For clarity - is this optional argument supposed to be `QQ` or `ZZ`? Or rather the Cox ring?
If the Cox ring is meant, then providing its grading needs to be considered: We could either accept a non-graded ring and compute a grading (a.k.a. one of the many cokernel projection of the map from the lattice into the torus-invariant divisor group) or - and that happens to be fairly convenient/necessary for my physics applications - provide the graded ring.

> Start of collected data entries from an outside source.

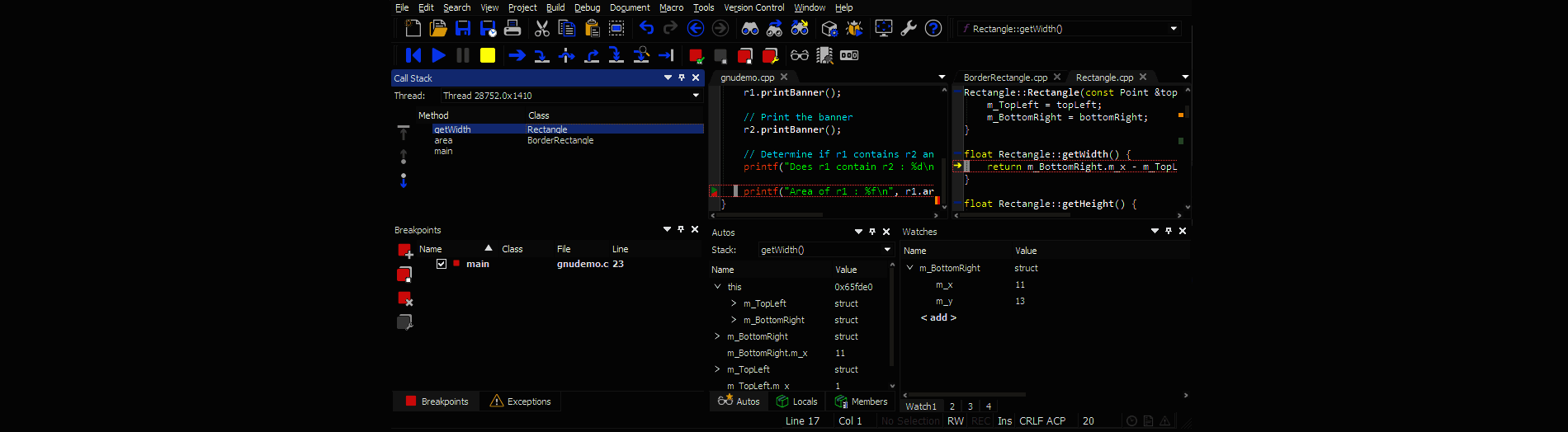Open the Debug menu
This screenshot has height=432, width=1568.
coord(587,7)
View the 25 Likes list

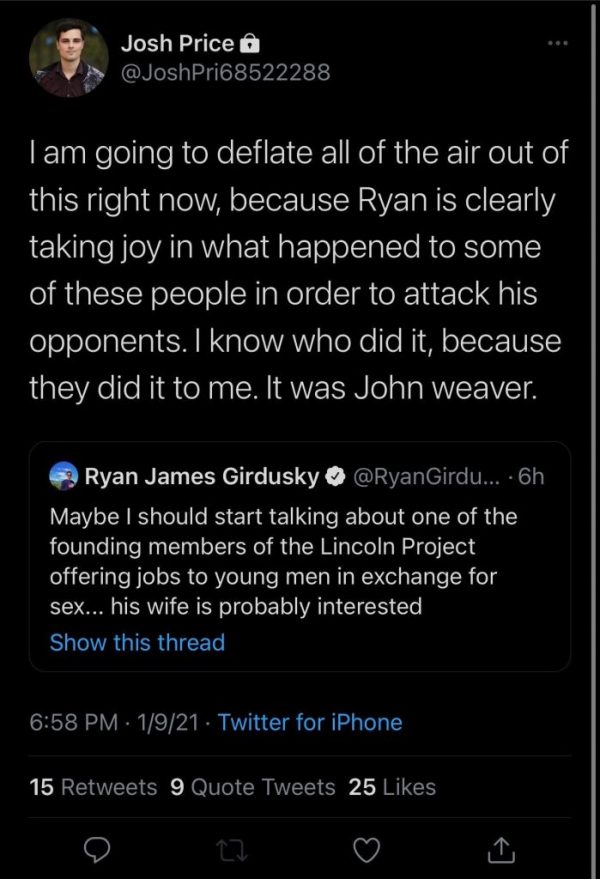[x=392, y=787]
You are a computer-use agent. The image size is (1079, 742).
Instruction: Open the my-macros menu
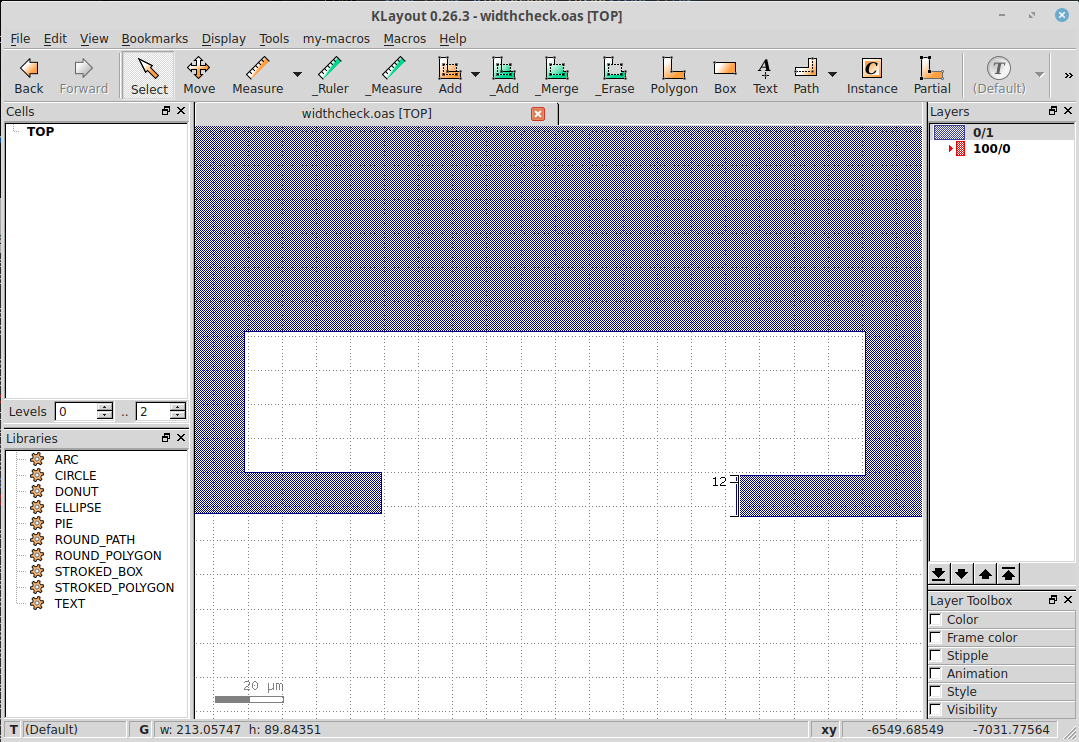336,38

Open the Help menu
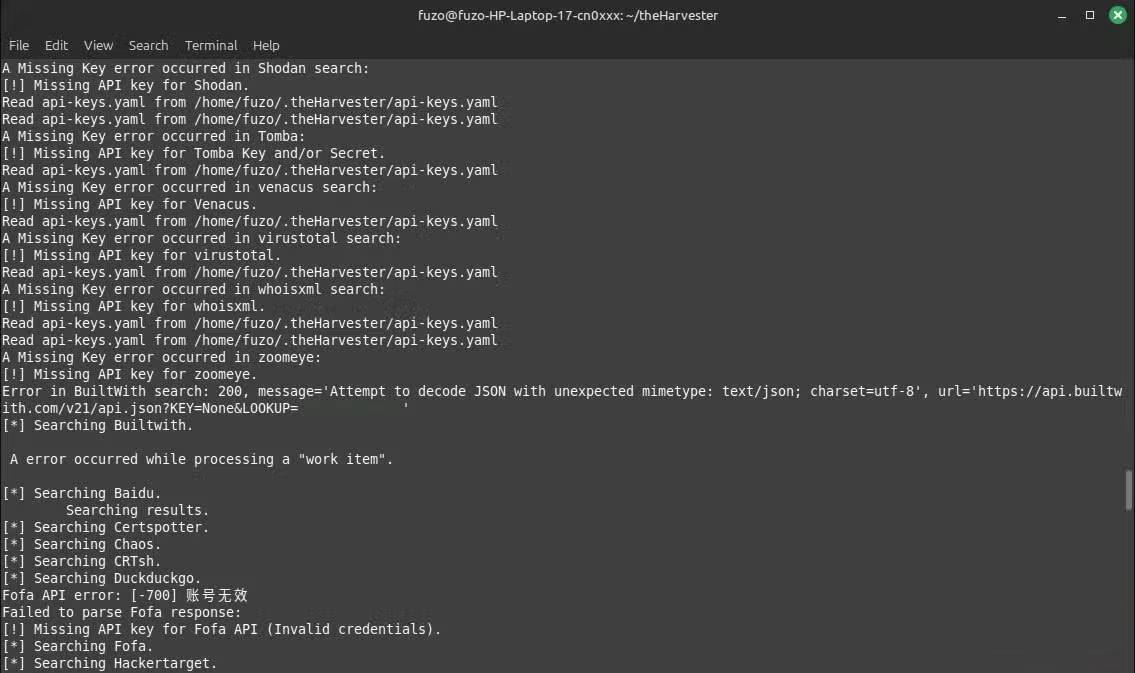pyautogui.click(x=266, y=45)
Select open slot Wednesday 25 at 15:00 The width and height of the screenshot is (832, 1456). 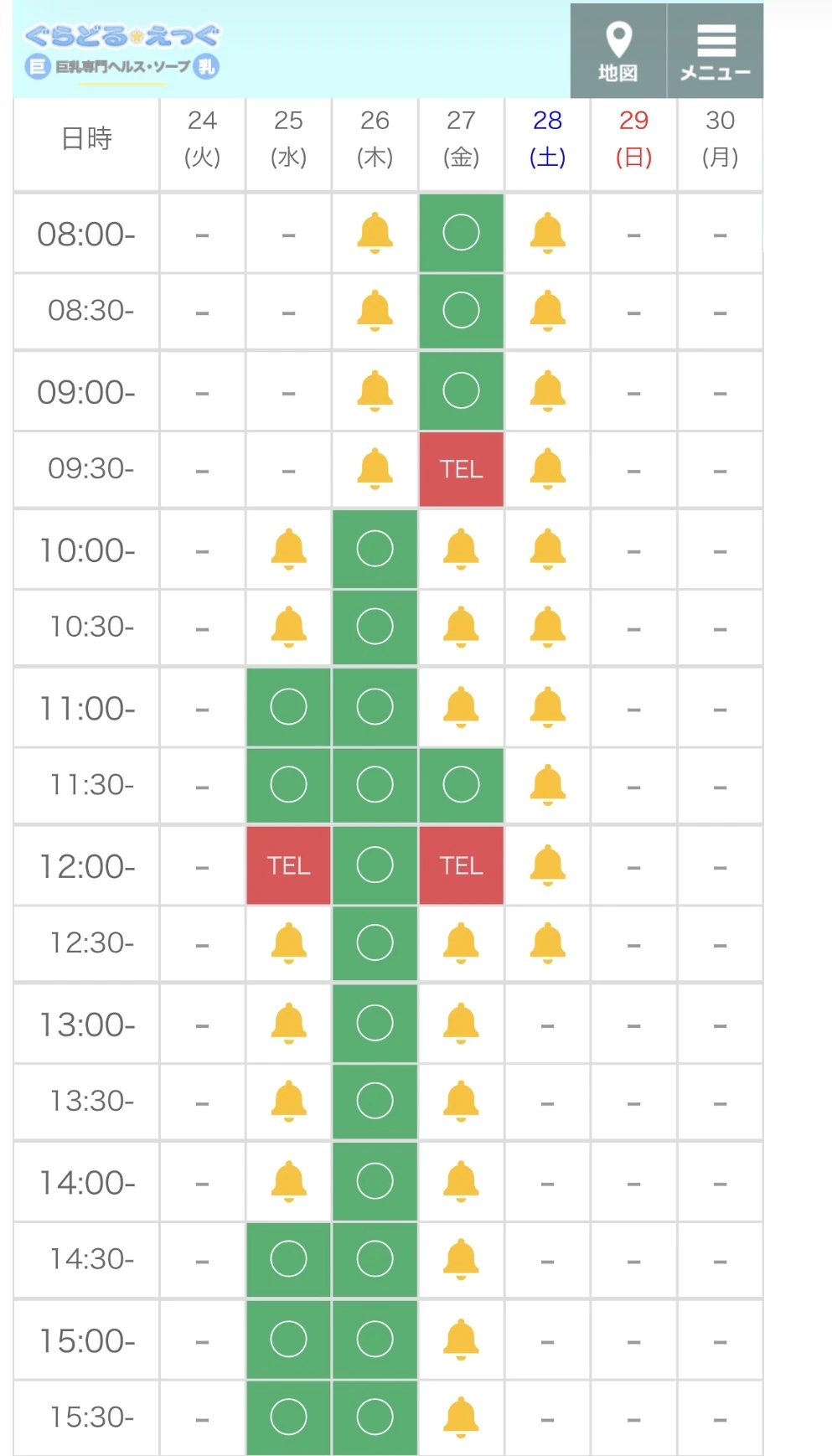point(288,1340)
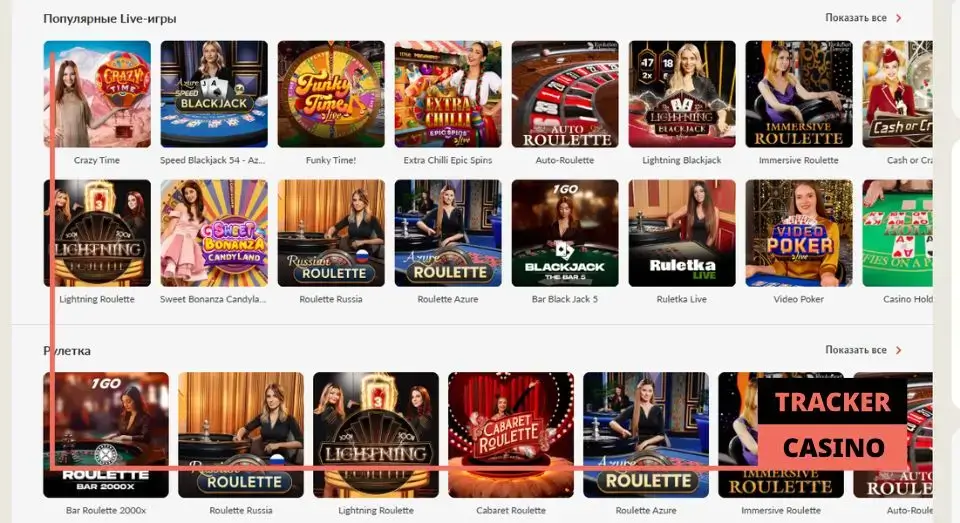Open Roulette Azure in live games row
This screenshot has height=523, width=960.
click(x=448, y=233)
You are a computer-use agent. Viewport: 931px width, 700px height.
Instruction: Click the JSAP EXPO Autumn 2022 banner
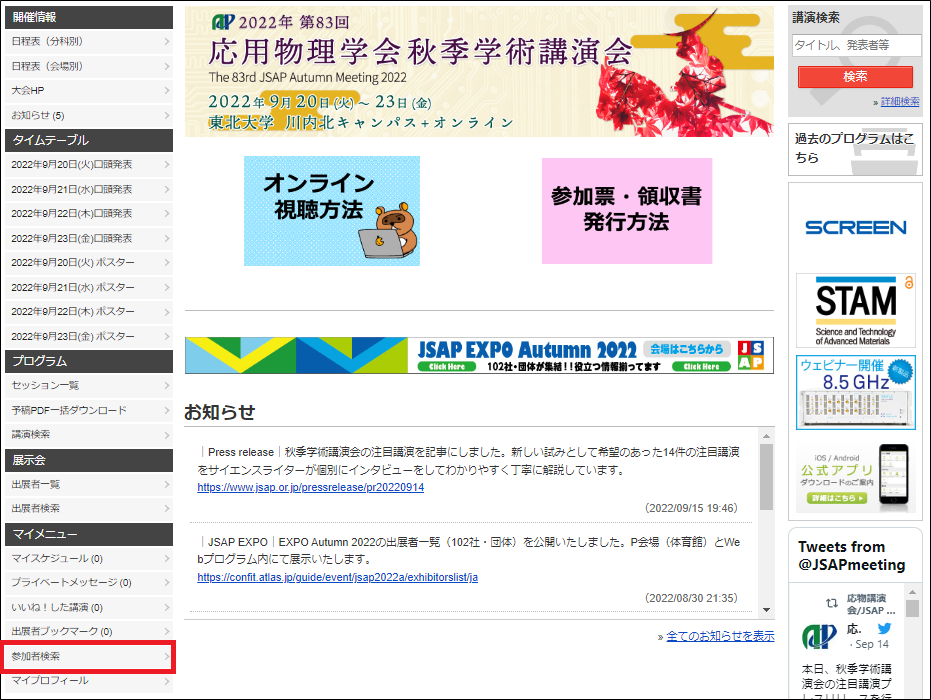(479, 355)
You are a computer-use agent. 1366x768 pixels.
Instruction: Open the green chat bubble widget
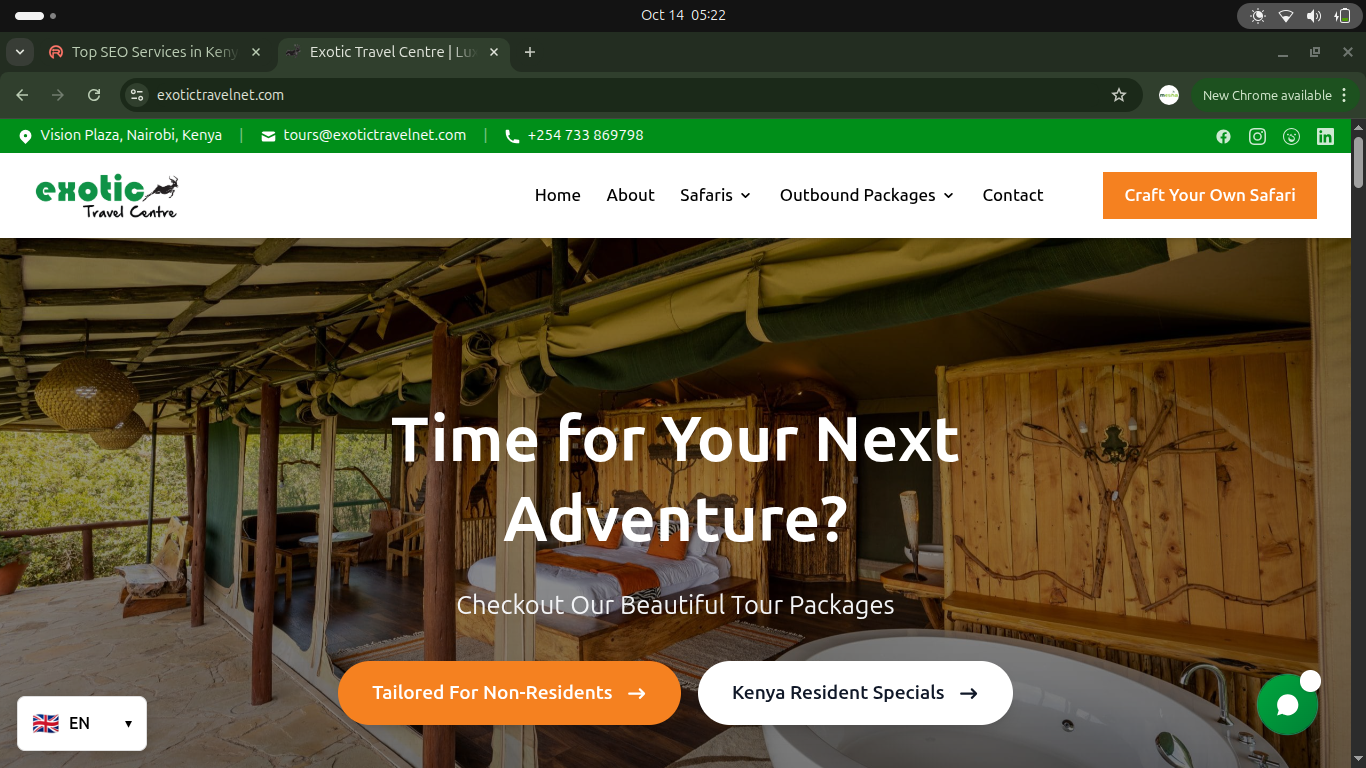pyautogui.click(x=1287, y=705)
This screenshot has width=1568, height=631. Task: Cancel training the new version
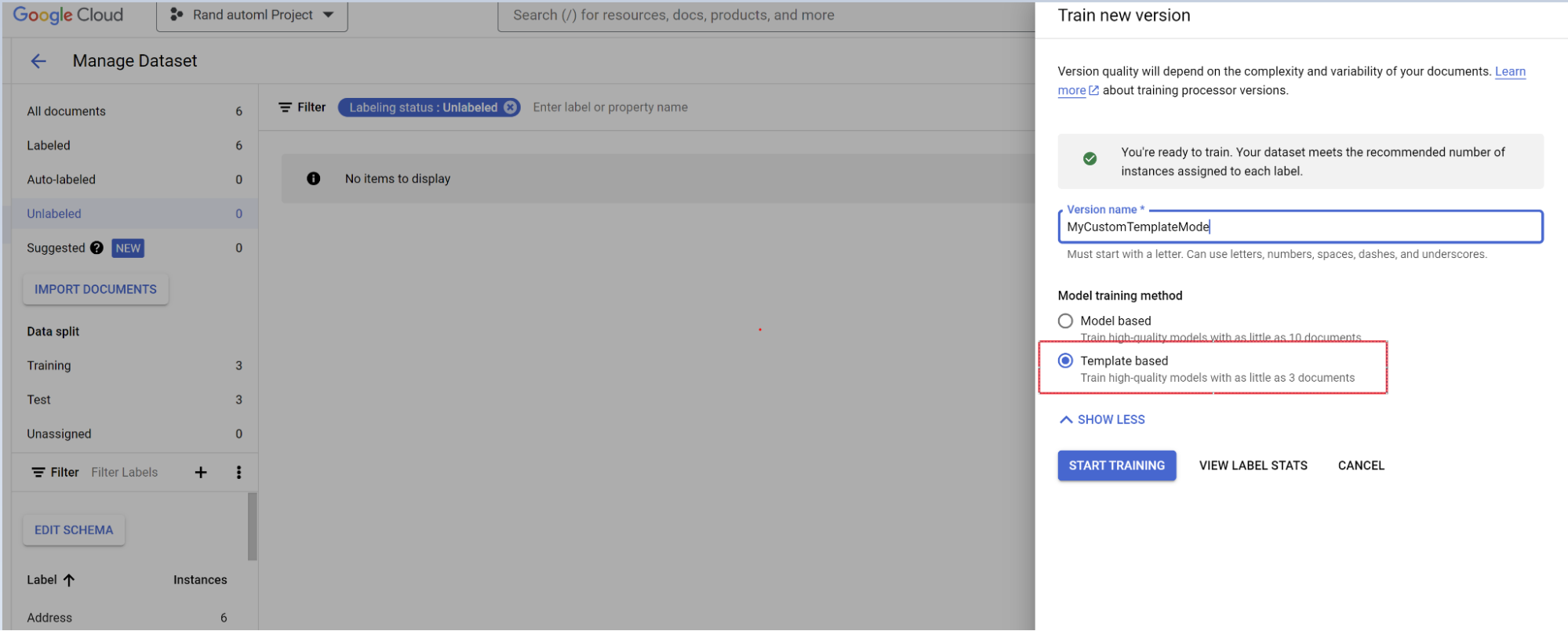point(1361,466)
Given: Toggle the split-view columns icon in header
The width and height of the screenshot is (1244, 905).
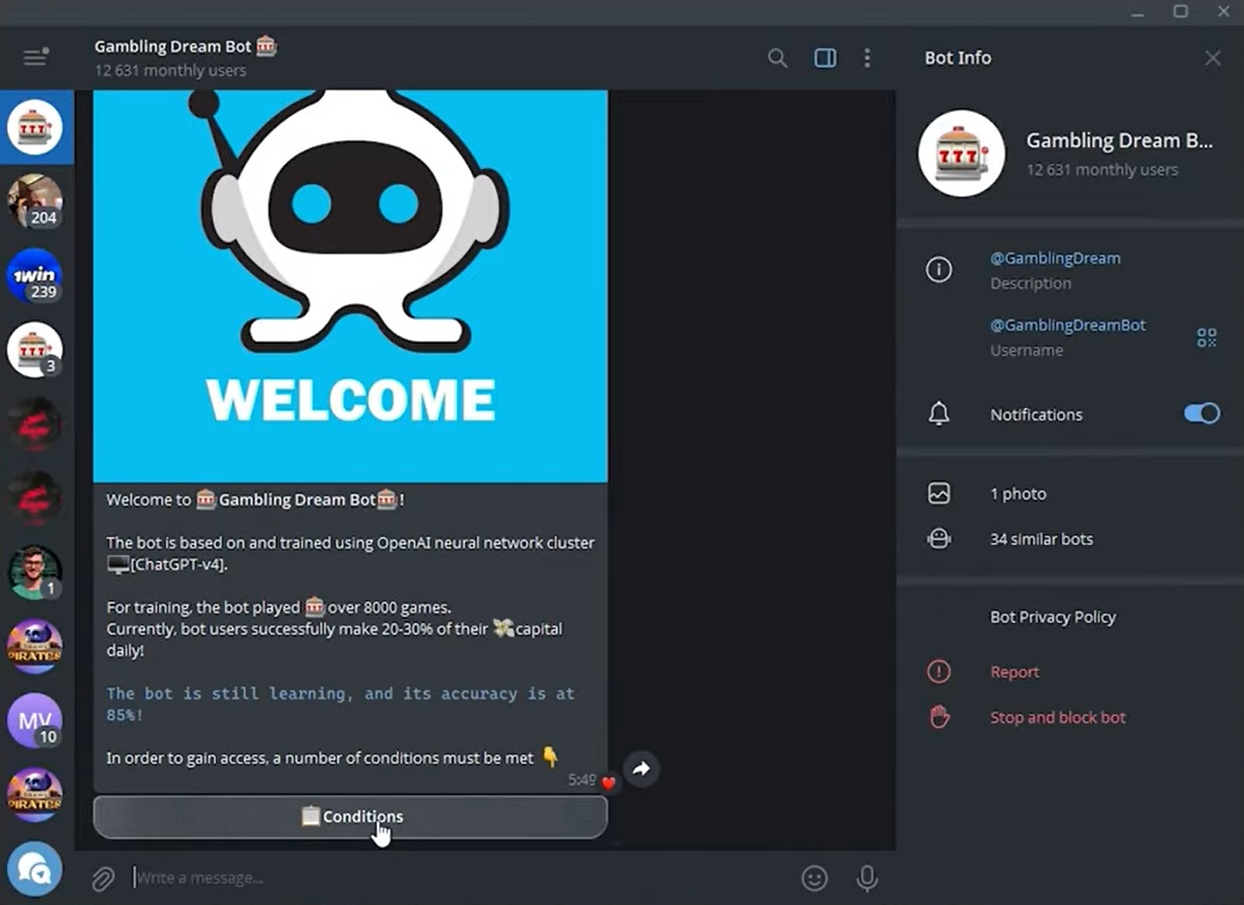Looking at the screenshot, I should [x=825, y=58].
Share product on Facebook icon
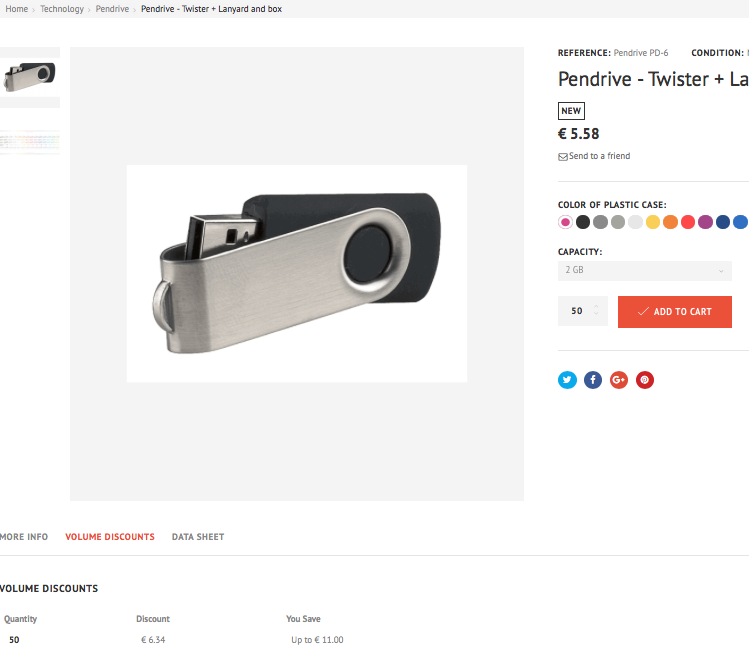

> 2. Do we want to take `QQ` or `ZZ` as a default coefficient ring here? I think `ZZ` is more natural (and more general, as it can be tensored into whatever).
I am happy with both.
What do you want to do with the ring? QQ[x] is much larger and mostly
mathemtically and algorithmically easier, e.g. Groebner in ZZ is a
complete pain.
For completeness, let me mention that I asked a similar question in Slack a while back (about October or November). At that time, I was trying to gauge if people would prefer a (formal - if it exists) ring of complex numbers or `QQ`. At that point, I received suggestions for `QQ`, which is therefore the current choice for toric varieties.
> 3. How do we want to pick the default variable names? Implicitly, as in the simplicial complex code, or explicitly by specifying a vector of variables?
I would think that all of the following cases need to be considered:
1. Default variable names (e.g. `x1, x2, x3,...`)
2. All variable names specified by the user (e.g. `u1, u2, w1, w2, w3, ...`)
3. For some special constructions, a more sophisticated choice is needed.
I'd add a generic function set_names!(Rx, ...) to allow the user to
retroactively change the printing names - on non-cached rings.
This is only relevant if you're expected to print lots of polynomials.
For interactive sessions it should be possible to extend our "hack" from
number fields: if the ring is assigned to a variable, say R, then we
*could* print the generators, by default as R[1], R[2], ...
This would allow for copy&paste.
The first special case that comes to my mind are del Pezzo surfaces. It seem standard to label the blowup/exceptional coordinate with `e` (at least based on my experience/community). Of course, this name could be changed with yet another optional argument - the current choice in toric varieties however is `e`. Indeed, as part of the caching for toric varieties, I have implemented this so that we now have the following:
> dP3 = del_pezzo(3)
A normal, non-affine, smooth, projective, gorenstein, q-gorenstein, fano, 2-dimensional toric variety without torusfactor
> cox_ring(dP3)
Multivariate Polynomial Ring in 6 variables x[1], e[3], x[2], e[1], ..., e[2] over Rational Field graded by
x[1] -> [1 0 0 0]
e[3] -> [0 1 0 0]
x[2] -> [0 0 1 0]
e[1] -> [0 0 0 1]
x[3] -> [1 1 0 -1]
e[2] -> [-1 0 1 1]
Note that the current variable names in toric varieties are always `x[ 1 ]`. This is somewhat cumbersome and I was about to prepare a PR to change this to `x1` and alike.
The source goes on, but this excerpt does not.